## Instructions to follow
From the entries below, output the line with "Where should I click to: Share" and each following line up to and including the line with "You are a computer-use agent.", exactly as written.

## Data for review

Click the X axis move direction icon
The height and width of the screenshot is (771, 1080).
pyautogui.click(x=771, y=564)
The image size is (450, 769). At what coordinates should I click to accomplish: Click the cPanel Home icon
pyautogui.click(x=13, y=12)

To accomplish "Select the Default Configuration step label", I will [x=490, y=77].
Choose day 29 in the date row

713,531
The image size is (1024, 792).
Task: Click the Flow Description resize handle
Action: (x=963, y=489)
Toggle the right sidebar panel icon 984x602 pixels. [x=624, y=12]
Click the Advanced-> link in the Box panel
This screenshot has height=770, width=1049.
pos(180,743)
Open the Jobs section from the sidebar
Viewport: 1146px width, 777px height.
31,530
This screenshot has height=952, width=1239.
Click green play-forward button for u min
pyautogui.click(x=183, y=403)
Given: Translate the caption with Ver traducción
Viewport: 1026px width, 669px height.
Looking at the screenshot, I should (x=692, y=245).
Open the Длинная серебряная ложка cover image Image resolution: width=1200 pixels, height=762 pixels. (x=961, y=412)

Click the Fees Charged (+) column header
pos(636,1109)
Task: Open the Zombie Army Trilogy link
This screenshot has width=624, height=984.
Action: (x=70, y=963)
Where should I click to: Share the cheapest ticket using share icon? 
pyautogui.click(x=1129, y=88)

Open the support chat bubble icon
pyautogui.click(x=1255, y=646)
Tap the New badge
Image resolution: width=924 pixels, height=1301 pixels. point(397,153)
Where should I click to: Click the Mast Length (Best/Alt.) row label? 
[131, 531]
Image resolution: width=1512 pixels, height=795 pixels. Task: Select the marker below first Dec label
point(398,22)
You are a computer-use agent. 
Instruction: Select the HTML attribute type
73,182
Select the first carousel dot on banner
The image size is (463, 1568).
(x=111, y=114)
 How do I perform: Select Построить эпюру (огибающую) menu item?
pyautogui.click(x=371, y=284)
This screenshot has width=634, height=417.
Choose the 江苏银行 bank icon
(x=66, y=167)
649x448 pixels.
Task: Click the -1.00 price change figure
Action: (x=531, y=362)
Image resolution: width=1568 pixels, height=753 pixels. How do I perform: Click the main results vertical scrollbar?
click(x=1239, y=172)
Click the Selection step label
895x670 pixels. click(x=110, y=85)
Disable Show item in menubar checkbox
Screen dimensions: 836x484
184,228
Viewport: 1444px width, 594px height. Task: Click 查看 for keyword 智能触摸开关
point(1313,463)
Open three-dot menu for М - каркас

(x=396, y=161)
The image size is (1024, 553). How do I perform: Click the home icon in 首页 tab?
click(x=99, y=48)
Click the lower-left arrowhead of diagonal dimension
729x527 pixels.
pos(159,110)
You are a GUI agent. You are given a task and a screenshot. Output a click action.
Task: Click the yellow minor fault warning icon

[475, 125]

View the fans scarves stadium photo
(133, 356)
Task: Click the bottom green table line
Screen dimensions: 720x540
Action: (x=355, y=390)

## Result of this task
Where should I click to: Share the cheapest ticket using share icon? 
pyautogui.click(x=1129, y=88)

Open the support chat bubble icon
pyautogui.click(x=1255, y=646)
Tap the New badge
Image resolution: width=924 pixels, height=1301 pixels. point(397,153)
Where should I click to: Click the Mast Length (Best/Alt.) row label? 
[131, 531]
Image resolution: width=1512 pixels, height=795 pixels. Task: Select the marker below first Dec label
point(398,22)
You are a computer-use agent. 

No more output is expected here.